═══ Data for the task

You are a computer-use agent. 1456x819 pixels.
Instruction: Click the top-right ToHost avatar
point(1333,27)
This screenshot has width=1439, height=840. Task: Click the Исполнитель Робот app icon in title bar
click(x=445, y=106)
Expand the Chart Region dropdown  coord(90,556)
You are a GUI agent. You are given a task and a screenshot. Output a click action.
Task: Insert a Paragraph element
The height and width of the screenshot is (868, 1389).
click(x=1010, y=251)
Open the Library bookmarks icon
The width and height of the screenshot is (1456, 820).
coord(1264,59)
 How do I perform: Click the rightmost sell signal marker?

══════

§ Your goal
Nothing before the line containing "Instruction: Click the" should be repeated; repeat that line and all later lines through the end of the data above, exactly.

§ Exercise solution
Instruction: Click the top-right ToHost avatar
point(1333,27)
This screenshot has width=1439, height=840. Task: Click the Исполнитель Робот app icon in title bar
click(x=445, y=106)
Expand the Chart Region dropdown  coord(90,556)
You are a GUI agent. You are given a task and a screenshot. Output a click action.
Task: Insert a Paragraph element
The height and width of the screenshot is (868, 1389).
click(x=1010, y=251)
Open the Library bookmarks icon
The width and height of the screenshot is (1456, 820).
coord(1264,59)
 How do I perform: Click the rightmost sell signal marker?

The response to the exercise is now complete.